** Begin **

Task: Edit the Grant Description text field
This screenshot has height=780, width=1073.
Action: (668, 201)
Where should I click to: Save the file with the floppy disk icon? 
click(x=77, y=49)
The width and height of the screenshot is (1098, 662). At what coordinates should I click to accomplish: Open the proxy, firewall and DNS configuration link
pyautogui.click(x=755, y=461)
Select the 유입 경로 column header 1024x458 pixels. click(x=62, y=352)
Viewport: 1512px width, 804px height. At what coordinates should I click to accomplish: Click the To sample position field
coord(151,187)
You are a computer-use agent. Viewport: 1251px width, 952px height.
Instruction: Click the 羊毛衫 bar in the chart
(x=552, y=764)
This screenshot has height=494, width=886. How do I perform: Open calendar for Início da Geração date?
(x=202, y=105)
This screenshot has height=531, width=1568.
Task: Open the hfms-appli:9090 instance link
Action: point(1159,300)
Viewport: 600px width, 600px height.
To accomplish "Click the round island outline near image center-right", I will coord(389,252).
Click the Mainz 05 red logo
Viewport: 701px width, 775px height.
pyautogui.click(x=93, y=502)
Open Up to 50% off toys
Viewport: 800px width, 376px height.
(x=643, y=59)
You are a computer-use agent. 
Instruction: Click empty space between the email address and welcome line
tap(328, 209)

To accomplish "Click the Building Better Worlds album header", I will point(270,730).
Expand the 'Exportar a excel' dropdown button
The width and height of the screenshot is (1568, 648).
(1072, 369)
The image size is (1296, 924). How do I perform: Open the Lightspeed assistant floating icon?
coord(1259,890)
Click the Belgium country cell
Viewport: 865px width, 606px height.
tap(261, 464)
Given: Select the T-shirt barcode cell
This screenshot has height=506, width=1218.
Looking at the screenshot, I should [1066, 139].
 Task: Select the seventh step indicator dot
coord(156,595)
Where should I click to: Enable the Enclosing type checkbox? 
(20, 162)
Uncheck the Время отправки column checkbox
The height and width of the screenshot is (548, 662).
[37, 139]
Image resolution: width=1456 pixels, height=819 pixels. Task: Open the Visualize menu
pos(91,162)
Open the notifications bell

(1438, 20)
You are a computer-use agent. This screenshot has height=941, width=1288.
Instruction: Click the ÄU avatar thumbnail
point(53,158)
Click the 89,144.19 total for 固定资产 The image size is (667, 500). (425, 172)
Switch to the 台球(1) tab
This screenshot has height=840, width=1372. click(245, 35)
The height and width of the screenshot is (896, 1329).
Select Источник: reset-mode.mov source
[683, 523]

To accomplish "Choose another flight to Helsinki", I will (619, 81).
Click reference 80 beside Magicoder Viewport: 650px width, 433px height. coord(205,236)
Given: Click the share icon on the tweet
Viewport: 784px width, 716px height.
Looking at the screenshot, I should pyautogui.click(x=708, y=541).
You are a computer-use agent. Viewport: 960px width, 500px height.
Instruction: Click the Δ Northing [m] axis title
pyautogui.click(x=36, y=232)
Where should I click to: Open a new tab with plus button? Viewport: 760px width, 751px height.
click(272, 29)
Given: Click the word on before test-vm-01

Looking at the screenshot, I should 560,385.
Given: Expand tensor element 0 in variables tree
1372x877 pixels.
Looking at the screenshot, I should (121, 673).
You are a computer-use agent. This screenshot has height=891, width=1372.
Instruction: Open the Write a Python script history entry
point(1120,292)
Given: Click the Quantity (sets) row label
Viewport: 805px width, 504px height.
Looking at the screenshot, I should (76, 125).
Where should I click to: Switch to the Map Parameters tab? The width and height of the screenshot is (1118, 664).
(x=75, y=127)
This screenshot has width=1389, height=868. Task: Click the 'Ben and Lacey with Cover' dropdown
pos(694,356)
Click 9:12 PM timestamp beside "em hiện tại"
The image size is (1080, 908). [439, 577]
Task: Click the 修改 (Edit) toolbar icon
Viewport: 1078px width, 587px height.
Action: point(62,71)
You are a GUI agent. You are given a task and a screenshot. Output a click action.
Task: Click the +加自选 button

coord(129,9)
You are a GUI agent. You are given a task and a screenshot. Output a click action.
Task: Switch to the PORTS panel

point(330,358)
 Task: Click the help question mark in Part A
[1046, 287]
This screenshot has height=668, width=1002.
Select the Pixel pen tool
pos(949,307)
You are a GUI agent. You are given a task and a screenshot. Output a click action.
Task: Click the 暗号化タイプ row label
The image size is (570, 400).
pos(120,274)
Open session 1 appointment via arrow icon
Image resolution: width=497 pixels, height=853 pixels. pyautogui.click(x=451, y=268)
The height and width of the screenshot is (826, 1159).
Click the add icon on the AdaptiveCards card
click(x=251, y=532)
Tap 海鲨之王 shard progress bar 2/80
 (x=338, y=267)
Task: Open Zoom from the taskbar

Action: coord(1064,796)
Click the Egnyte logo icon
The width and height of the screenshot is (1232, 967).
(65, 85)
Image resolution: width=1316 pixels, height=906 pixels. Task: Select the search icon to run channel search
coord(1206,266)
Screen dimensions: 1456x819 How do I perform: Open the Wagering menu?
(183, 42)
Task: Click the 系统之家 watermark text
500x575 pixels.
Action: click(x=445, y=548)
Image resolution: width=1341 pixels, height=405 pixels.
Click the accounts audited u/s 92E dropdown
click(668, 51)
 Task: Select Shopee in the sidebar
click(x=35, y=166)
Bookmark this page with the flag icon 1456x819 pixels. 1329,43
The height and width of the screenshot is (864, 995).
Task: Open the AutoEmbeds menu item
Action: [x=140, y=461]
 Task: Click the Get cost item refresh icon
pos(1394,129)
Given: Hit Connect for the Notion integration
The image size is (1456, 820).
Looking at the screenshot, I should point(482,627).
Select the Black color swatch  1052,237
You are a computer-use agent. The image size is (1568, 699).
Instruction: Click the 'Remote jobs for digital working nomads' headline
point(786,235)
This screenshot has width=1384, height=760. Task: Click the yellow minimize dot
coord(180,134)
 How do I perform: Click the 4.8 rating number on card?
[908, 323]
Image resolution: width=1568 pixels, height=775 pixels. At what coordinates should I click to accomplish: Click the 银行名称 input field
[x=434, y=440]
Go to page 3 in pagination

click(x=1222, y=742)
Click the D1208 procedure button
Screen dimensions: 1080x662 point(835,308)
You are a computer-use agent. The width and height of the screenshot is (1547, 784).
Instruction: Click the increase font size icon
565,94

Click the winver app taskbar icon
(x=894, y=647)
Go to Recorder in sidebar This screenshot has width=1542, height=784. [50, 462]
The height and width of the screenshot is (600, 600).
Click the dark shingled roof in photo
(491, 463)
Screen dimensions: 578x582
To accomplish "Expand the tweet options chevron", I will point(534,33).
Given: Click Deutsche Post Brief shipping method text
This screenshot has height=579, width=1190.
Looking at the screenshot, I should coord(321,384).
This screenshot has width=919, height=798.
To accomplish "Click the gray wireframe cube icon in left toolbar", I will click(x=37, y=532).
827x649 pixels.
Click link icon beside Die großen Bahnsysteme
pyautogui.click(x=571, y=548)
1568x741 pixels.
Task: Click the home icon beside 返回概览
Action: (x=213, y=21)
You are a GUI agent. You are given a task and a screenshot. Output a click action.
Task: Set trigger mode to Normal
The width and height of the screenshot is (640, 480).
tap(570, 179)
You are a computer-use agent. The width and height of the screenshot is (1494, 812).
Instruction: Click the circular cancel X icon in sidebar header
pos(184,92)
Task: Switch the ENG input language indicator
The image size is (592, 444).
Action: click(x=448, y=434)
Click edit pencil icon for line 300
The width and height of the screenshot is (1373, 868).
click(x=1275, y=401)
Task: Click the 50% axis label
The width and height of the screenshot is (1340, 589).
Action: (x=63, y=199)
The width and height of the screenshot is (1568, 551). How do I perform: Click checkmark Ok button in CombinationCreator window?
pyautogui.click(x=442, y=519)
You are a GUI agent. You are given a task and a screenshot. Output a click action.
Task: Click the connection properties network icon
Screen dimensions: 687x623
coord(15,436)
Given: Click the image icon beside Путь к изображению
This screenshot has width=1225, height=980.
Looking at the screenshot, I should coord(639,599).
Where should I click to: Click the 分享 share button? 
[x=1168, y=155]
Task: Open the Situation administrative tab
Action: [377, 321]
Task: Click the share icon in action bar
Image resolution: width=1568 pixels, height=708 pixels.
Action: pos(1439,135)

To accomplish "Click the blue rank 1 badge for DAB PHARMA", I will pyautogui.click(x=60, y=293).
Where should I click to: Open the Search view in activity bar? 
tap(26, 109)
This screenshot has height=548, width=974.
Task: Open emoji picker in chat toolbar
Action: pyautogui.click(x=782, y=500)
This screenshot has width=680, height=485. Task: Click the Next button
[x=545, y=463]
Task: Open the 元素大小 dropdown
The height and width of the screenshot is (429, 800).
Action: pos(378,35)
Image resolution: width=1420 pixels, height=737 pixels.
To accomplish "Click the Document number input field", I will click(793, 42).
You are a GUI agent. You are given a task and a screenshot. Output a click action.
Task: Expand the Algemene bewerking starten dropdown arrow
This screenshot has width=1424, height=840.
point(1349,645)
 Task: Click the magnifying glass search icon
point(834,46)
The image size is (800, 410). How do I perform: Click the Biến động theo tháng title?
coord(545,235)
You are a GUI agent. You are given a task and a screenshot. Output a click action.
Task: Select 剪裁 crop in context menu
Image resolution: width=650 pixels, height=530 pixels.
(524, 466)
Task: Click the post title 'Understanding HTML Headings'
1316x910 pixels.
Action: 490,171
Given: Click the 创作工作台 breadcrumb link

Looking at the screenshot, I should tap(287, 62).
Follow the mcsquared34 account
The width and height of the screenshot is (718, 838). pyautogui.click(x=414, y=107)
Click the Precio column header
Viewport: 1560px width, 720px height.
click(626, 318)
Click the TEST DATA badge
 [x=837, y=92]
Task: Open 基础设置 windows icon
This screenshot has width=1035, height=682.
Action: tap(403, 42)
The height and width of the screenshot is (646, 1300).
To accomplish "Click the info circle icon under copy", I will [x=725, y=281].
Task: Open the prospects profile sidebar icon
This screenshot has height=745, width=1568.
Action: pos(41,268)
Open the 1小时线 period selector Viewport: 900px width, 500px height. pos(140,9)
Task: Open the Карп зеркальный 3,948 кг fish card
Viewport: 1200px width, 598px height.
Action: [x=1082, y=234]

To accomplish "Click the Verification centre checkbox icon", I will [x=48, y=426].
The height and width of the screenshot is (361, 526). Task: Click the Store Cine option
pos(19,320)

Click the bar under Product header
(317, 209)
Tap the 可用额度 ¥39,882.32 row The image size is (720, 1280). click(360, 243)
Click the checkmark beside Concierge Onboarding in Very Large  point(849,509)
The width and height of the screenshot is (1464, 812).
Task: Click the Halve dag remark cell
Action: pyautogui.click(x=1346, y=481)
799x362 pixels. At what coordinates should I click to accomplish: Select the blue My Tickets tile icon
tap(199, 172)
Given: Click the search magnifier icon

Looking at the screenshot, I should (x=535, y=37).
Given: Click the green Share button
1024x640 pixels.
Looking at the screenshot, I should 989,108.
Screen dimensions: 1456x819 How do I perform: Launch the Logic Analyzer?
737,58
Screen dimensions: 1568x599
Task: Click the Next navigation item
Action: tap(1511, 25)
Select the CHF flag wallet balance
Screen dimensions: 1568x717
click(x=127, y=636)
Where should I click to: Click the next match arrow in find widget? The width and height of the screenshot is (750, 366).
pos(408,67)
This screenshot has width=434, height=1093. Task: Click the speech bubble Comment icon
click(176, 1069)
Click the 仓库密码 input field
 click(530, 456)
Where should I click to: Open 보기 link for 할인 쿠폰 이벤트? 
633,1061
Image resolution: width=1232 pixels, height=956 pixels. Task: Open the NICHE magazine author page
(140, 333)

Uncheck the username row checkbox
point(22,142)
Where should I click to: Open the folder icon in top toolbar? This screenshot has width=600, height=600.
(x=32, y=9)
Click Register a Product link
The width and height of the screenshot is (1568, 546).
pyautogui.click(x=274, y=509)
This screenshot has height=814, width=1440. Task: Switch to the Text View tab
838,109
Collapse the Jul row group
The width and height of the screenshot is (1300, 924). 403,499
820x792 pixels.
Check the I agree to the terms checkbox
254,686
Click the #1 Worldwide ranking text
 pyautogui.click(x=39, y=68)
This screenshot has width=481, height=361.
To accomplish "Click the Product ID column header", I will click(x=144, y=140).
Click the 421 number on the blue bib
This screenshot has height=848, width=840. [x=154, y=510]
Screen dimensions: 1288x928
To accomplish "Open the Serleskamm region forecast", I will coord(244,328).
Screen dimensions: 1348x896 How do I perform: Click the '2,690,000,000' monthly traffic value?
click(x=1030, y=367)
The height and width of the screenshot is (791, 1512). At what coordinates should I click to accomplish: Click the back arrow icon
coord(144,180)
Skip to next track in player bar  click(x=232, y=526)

** End **

• _DIRECTIVE_: Return the lines of the material starting at the line containing "This screenshot has width=680, height=485." and ending at the line containing "Looking at the screenshot, I should tap(287, 62).", both included, with every character unchanged.

• _EXERCISE OUTPUT_:
This screenshot has width=680, height=485. Task: Click the Next button
[x=545, y=463]
Task: Open the 元素大小 dropdown
The height and width of the screenshot is (429, 800).
Action: pos(378,35)
Image resolution: width=1420 pixels, height=737 pixels.
To accomplish "Click the Document number input field", I will click(793, 42).
You are a GUI agent. You are given a task and a screenshot. Output a click action.
Task: Expand the Algemene bewerking starten dropdown arrow
This screenshot has width=1424, height=840.
point(1349,645)
 Task: Click the magnifying glass search icon
point(834,46)
The image size is (800, 410). How do I perform: Click the Biến động theo tháng title?
coord(545,235)
You are a GUI agent. You are given a task and a screenshot. Output a click action.
Task: Select 剪裁 crop in context menu
Image resolution: width=650 pixels, height=530 pixels.
(524, 466)
Task: Click the post title 'Understanding HTML Headings'
1316x910 pixels.
Action: 490,171
Given: Click the 创作工作台 breadcrumb link

Looking at the screenshot, I should tap(287, 62).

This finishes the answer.